Return all of the listing word for word; the pictures stay out.

» **INFORMATION PROVIDED**
---

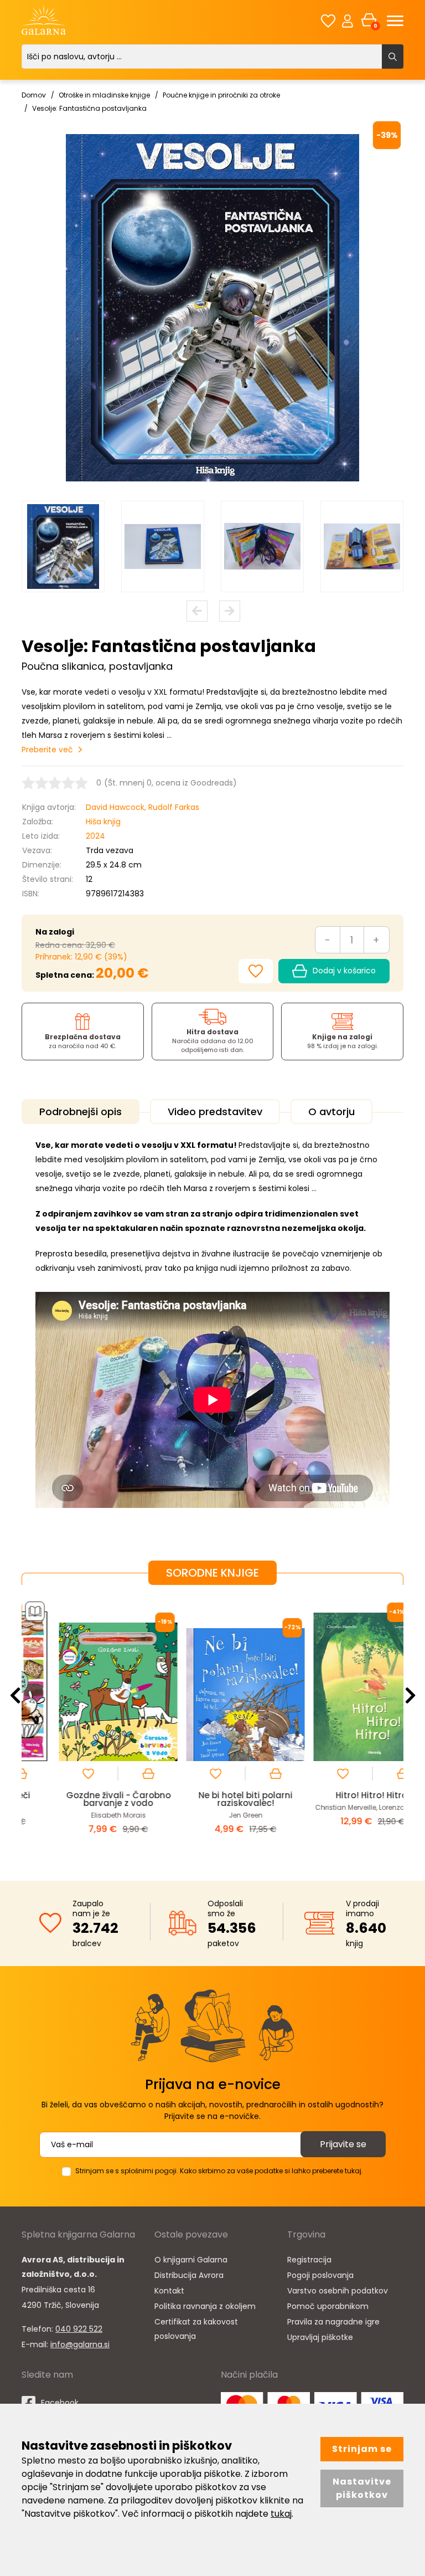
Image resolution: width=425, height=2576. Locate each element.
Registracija (309, 2259)
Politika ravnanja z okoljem (205, 2306)
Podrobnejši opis (80, 1111)
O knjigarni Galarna (190, 2259)
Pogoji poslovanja (320, 2275)
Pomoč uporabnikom (328, 2306)
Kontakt (169, 2290)
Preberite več (47, 749)
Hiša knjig (103, 821)
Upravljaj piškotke (320, 2337)
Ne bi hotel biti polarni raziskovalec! (212, 1799)
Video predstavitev (215, 1111)
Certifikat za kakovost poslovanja (196, 2329)
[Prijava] (347, 20)
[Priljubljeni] (328, 21)
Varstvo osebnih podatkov (337, 2290)
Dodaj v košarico (344, 970)
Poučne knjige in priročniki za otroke (221, 95)
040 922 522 (78, 2328)
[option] (63, 546)
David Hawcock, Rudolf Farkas (142, 807)
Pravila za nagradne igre (333, 2321)
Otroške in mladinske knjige (104, 95)
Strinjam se (362, 2448)
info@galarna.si (80, 2344)
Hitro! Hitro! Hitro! (340, 1795)
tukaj (281, 2513)
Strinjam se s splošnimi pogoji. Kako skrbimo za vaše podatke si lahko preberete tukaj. (219, 2170)
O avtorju (331, 1111)
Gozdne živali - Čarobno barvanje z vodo (85, 1799)
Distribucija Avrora (189, 2275)
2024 (95, 835)
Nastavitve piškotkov (362, 2488)
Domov (34, 95)
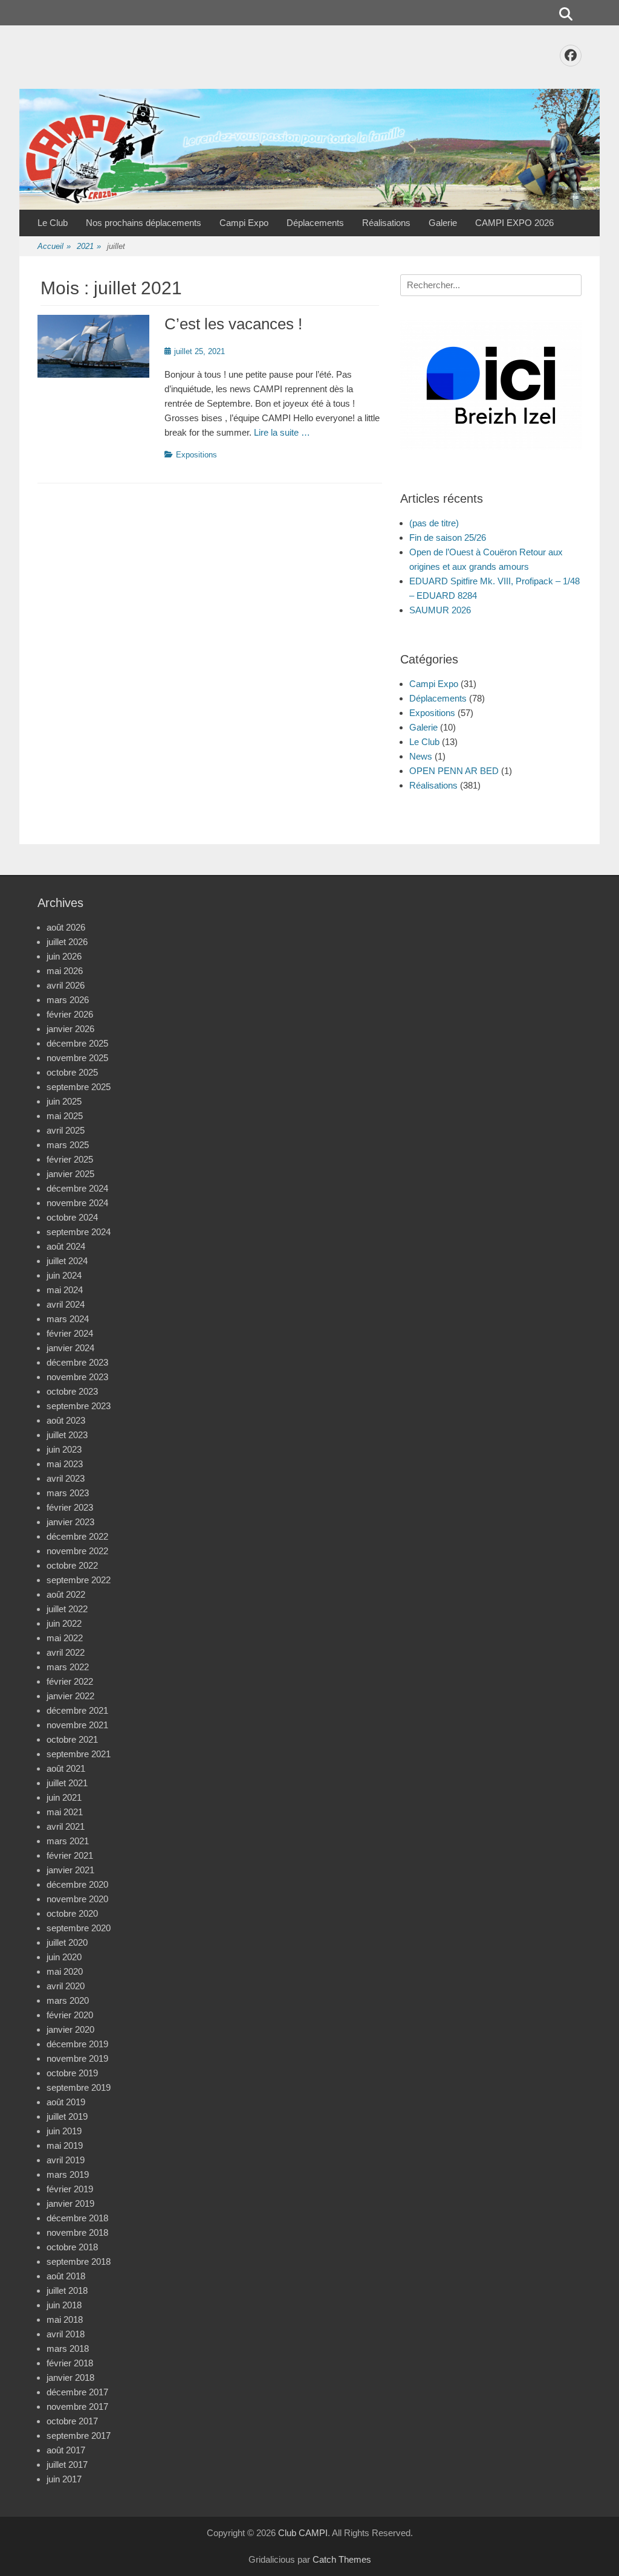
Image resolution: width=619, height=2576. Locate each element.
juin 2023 (64, 1449)
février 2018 (70, 2363)
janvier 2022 (70, 1696)
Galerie (443, 223)
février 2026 (70, 1014)
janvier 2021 (70, 1870)
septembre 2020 (79, 1928)
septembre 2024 (79, 1232)
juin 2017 (64, 2479)
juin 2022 (64, 1623)
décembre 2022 (77, 1536)
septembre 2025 (79, 1087)
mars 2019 (68, 2174)
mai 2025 (65, 1116)
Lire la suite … (282, 432)
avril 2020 (66, 1986)
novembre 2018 (77, 2232)
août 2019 (66, 2102)
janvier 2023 (70, 1522)
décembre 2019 (77, 2044)
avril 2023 (66, 1478)
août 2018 (66, 2276)
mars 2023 (68, 1493)
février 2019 (70, 2189)
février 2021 (70, 1855)
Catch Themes (342, 2559)
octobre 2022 (72, 1565)
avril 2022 (66, 1652)
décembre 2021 (77, 1710)
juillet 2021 (67, 1783)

---

» **RESULT OF THE EXERCISE**
Image resolution: width=425, height=2576. Locate each element.
Registracija (309, 2259)
Politika ravnanja z okoljem (205, 2306)
Podrobnejši opis (80, 1111)
O knjigarni Galarna (190, 2259)
Pogoji poslovanja (320, 2275)
Pomoč uporabnikom (328, 2306)
Kontakt (169, 2290)
Preberite več (47, 749)
Hiša knjig (103, 821)
Upravljaj piškotke (320, 2337)
Ne bi hotel biti polarni raziskovalec! (212, 1799)
Video predstavitev (215, 1111)
Certifikat za kakovost poslovanja (196, 2329)
[Prijava] (347, 20)
[Priljubljeni] (328, 21)
Varstvo osebnih podatkov (337, 2290)
Dodaj v košarico (344, 970)
Poučne knjige in priročniki za otroke (221, 95)
040 922 522 (78, 2328)
[option] (63, 546)
David Hawcock, Rudolf Farkas (142, 807)
Pravila za nagradne igre (333, 2321)
Otroške in mladinske knjige (104, 95)
Strinjam se (362, 2448)
info@galarna.si (80, 2344)
Hitro! Hitro! Hitro! (340, 1795)
tukaj (281, 2513)
Strinjam se s splošnimi pogoji. Kako skrbimo za vaše podatke si lahko preberete tukaj. (219, 2170)
O avtorju (331, 1111)
Gozdne živali - Čarobno barvanje z vodo (85, 1799)
Distribucija Avrora (189, 2275)
2024 (95, 835)
Nastavitve piškotkov (362, 2488)
Domov (34, 95)
Image resolution: width=619, height=2576. Locate each element.
juin 2023 (64, 1449)
février 2018 (70, 2363)
janvier 2022 (70, 1696)
Galerie (443, 223)
février 2026 (70, 1014)
janvier 2021 (70, 1870)
septembre 2020 (79, 1928)
septembre 2024 (79, 1232)
juin 2017 (64, 2479)
juin 2022 (64, 1623)
décembre 2022 (77, 1536)
septembre 2025 (79, 1087)
mars 2019 (68, 2174)
mai 2025 (65, 1116)
Lire la suite … (282, 432)
avril 2020 (66, 1986)
novembre 2018 (77, 2232)
août 2019 (66, 2102)
janvier 2023 (70, 1522)
décembre 2019 (77, 2044)
avril 2023 (66, 1478)
août 2018 (66, 2276)
mars 2023 (68, 1493)
février 2019 (70, 2189)
février 2021 (70, 1855)
Catch Themes (342, 2559)
octobre 2022 (72, 1565)
avril 2022 (66, 1652)
décembre 2021 (77, 1710)
juillet 2021 (67, 1783)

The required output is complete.